| Check your understanding |
**1)** According to the biography of Anton Koolhaas, at what age did he write his first play?
**2)** Using the biography of Anton Koolhaas, explain why it mentions Bert Haanstra.
**3)** Continue the biography of Anton Koolhaas from its last sentence.

Dutch journalist, novelist and scenario writer

Anthonie "Anton" Koolhaas (16 November 1912 – 16 December 1992) was a Dutch journalist, novelist, and scenario writer.

==Biography==
Anthonie Koolhaas was born on 16 November 1912 in Utrecht, Netherlands. He was the son of Teunis Koolhaas and Trijntje de Boer, and he had two elder brothers and an elder sister. He grew up in Utrecht, where the Remonstrant family lived. He had little connection with the members of his family and he developed a rich imagination. He wrote his first play at the age of seven.

He attended the hogere burgerschool in Utrecht. Between 1931 and 1935 he attended Utrecht University, studying an individual program related to journalism.

He wrote the scenario of the Academy Award-nominated films Everyman (1963) and Ape and Super-Ape (1972), both directed by Bert Haanstra.

He is the father of architect Rem Koolhaas (1944).

Stored items
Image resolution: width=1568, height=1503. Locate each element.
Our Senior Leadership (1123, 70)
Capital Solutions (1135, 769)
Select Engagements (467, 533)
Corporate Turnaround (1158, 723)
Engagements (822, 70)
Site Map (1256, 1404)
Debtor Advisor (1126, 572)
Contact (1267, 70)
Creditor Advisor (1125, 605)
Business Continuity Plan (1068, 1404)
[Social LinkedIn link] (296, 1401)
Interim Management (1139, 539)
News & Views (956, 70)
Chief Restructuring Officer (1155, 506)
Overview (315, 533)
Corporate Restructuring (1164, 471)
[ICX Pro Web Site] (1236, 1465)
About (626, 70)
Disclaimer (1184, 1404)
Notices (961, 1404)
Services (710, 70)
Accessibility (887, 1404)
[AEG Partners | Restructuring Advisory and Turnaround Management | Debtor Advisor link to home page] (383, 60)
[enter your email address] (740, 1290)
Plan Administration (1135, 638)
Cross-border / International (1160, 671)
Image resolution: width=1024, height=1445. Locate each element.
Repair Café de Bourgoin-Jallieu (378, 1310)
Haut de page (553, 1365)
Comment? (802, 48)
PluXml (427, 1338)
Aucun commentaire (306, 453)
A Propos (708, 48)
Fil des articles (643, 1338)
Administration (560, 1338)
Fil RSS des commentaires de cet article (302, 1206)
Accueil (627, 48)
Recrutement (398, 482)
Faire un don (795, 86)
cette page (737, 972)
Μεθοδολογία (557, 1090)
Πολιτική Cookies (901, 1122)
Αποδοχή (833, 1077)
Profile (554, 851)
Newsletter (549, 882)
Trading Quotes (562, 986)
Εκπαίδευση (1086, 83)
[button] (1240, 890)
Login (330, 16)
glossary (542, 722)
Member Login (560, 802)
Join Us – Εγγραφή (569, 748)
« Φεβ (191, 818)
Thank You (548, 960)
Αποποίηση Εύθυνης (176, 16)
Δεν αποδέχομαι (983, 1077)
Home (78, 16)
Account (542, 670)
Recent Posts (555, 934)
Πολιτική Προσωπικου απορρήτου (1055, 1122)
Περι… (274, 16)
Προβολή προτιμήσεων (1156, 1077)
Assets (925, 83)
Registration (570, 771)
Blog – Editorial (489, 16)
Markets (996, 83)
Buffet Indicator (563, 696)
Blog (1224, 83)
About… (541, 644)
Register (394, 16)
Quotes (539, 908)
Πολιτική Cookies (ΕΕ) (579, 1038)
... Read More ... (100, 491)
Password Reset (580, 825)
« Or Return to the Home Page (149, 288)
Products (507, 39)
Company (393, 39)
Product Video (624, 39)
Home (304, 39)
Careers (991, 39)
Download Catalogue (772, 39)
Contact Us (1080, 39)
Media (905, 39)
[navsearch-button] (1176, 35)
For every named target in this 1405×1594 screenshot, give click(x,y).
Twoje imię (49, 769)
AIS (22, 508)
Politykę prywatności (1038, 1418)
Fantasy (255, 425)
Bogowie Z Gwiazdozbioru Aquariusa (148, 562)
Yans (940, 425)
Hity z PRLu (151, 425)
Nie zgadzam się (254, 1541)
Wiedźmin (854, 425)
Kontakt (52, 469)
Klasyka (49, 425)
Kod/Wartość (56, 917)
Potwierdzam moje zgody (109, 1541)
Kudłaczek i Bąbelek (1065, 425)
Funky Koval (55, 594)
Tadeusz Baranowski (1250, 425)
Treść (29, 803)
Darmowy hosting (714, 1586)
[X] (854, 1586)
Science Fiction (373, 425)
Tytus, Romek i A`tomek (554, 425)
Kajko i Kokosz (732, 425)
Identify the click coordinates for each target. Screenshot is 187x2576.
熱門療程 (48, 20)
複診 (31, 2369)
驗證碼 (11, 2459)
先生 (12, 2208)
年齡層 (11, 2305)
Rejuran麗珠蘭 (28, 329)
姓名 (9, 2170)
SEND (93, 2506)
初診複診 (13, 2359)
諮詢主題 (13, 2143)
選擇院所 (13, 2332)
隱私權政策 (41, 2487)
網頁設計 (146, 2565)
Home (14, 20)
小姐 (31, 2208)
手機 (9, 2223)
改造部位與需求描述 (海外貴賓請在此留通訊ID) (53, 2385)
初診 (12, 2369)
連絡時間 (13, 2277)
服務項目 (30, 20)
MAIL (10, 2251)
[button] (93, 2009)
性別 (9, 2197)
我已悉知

| Expected responses |
**1)** He wrote his first play at the age of seven.

**2)** Haanstra directed Everyman (1963) and Ape and Super-Ape (1972), and Koolhaas wrote the scenario for both. Both films were nominated for Academy Awards.

**3)**
He won the Constantijn Huygens Prize for his complete works in 1989 and the P. C. Hooft Award, a literary oeuvre award, in 1992.

He died on 16 December 1992, age 80, in Amsterdam, Netherlands.

==Bibliography==
- De deur (1933)
- Stiemer en Stalma (1939)
- Poging tot instinct (1956)
- Vergeet niet de leeuwen te aaien (1957)
- Er zit geen spek in de val (1958)
- Gekke Witte (1959)
- Een gat in het plafond (1960)
- Weg met de vlinders (1961)
- Een schot in de lucht (1962, "Boekenweekgeschenk")
- Een pak slaag (1963)
- De hond in het lege huis (1964)
- Een geur van heiligheid (1964)
- Niet doen, Sneeuwwitje (1966)
- Vleugels voor een rat (1967)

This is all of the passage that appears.